A sidearm hoist is a cantilevered design that runs along the backside of the tanks to life loads of 250–750 lb. Overhead hoists can handle larger loads, from 2,000 to 4,000 lb, while rim-runner designs use rails near the tank rim. They are most often used in applications where headroom is limited.
Most hoists use AC motors with variable- frequency drives for horizontal and vertical movements. Positioning is accurate and accomplished by rotary encoders or by laser.
Automating the process line provides the most reliable and consistent results for the anodizing process. All parameters can be monitored and computer-controlled, eliminating human error.
Rectifiers can be automatically set using part information stored in a database, and process control information can be saved to files for generating reports showing process times, operating conditions of each process, system alarms, etc. Statistical process-control analysis can be included to monitor and analyze data to improve product and process quality.

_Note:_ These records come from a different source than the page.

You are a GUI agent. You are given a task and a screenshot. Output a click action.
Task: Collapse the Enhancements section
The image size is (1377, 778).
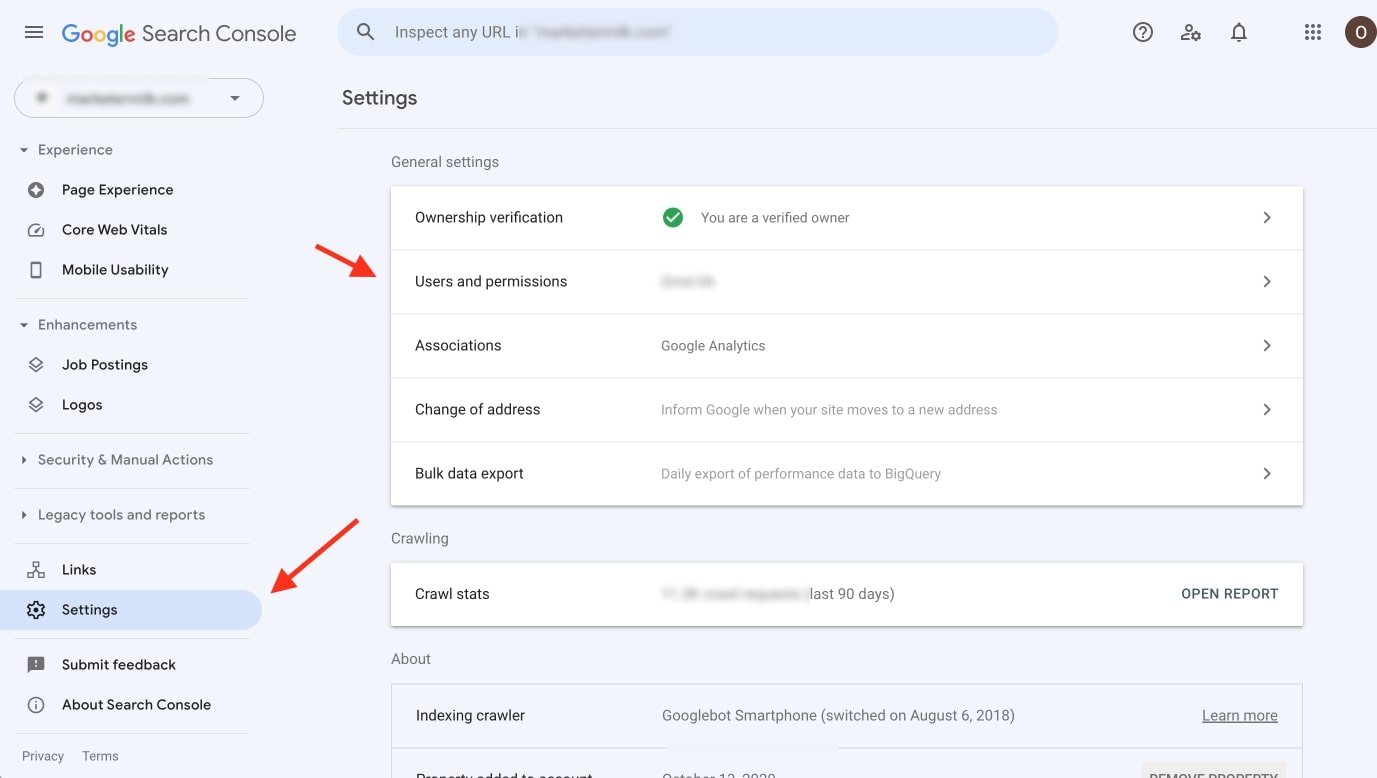24,325
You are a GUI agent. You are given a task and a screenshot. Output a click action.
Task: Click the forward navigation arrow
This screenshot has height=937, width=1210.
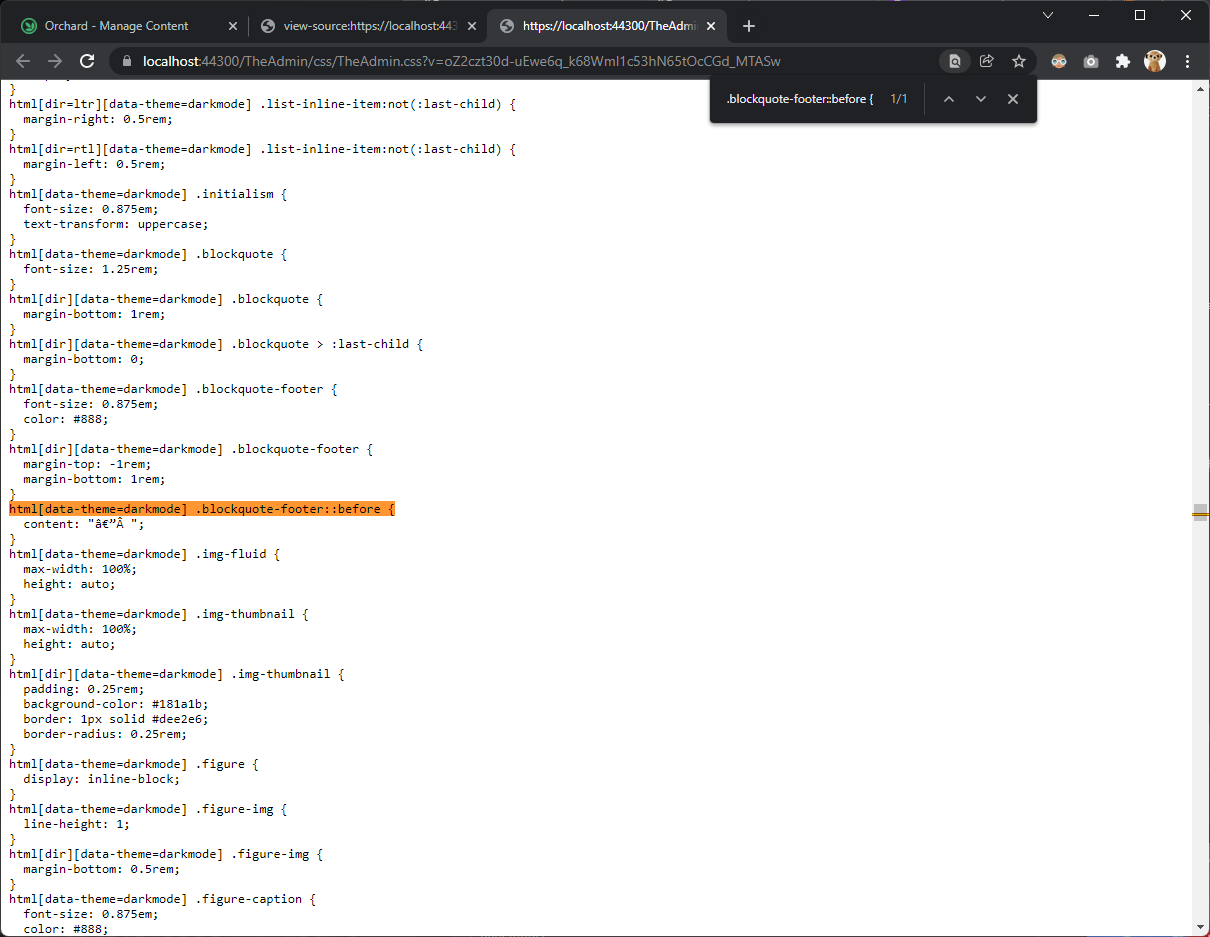[x=55, y=61]
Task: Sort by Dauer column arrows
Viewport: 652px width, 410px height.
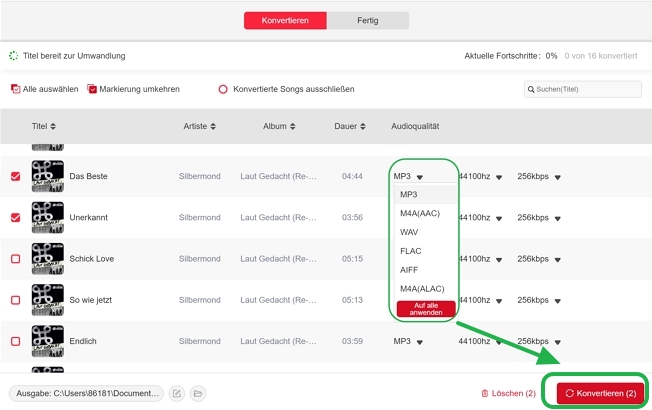Action: coord(361,127)
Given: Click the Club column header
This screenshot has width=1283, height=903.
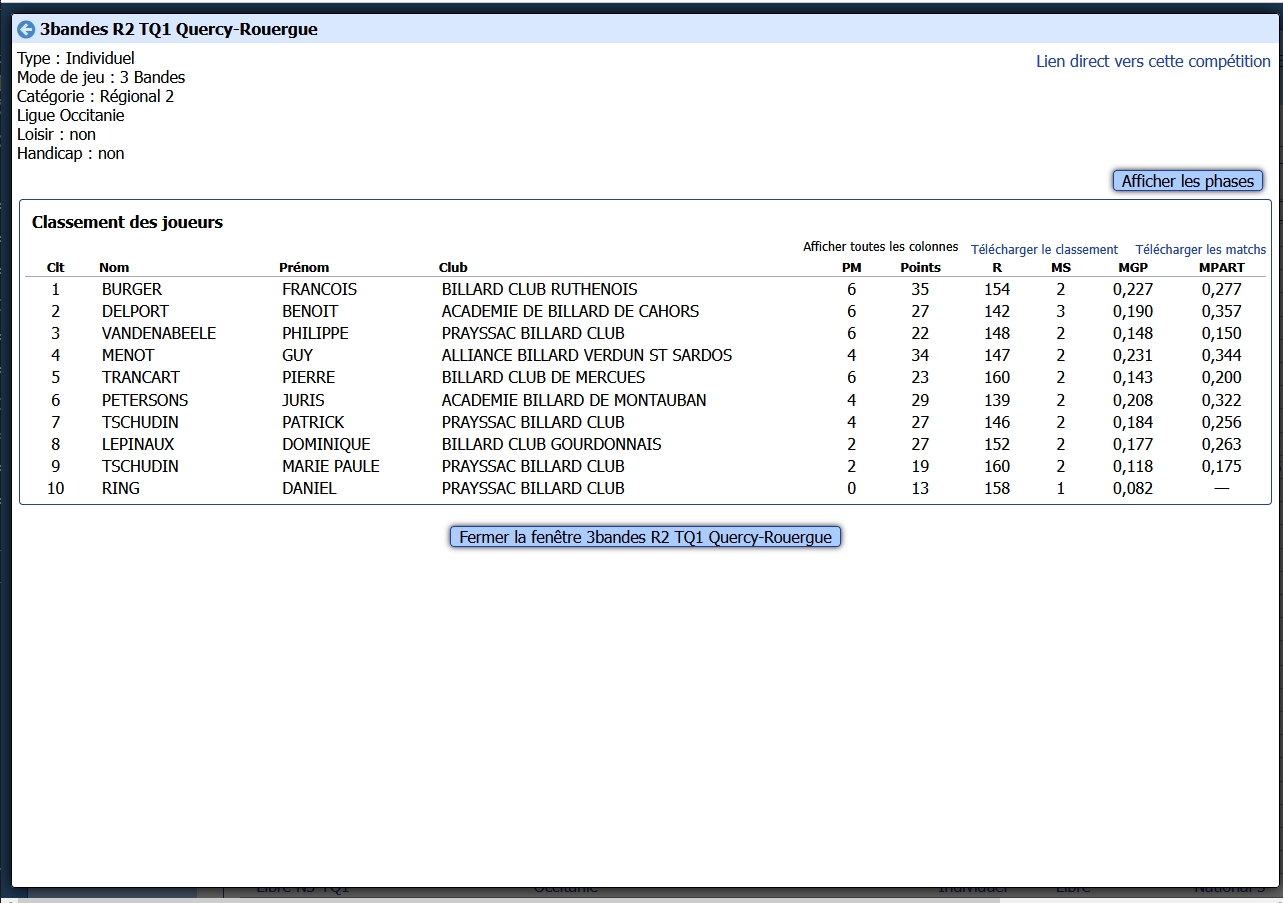Looking at the screenshot, I should click(x=453, y=268).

The control system can make chemical additions, log amp-hours, and signal maintenance routines. Touch-screen terminals allow easy operator access to process information, set-points and load status. Password protection provides multiple user access for operators and process engineers. Loads can be processed by a fixed timeway cycle, running the same process repeatedly, or by a random loading cycle, which runs an unlimited product mix. Fixed timeway operation provides maximum machine throughput, while random loading provides maximum flexibility.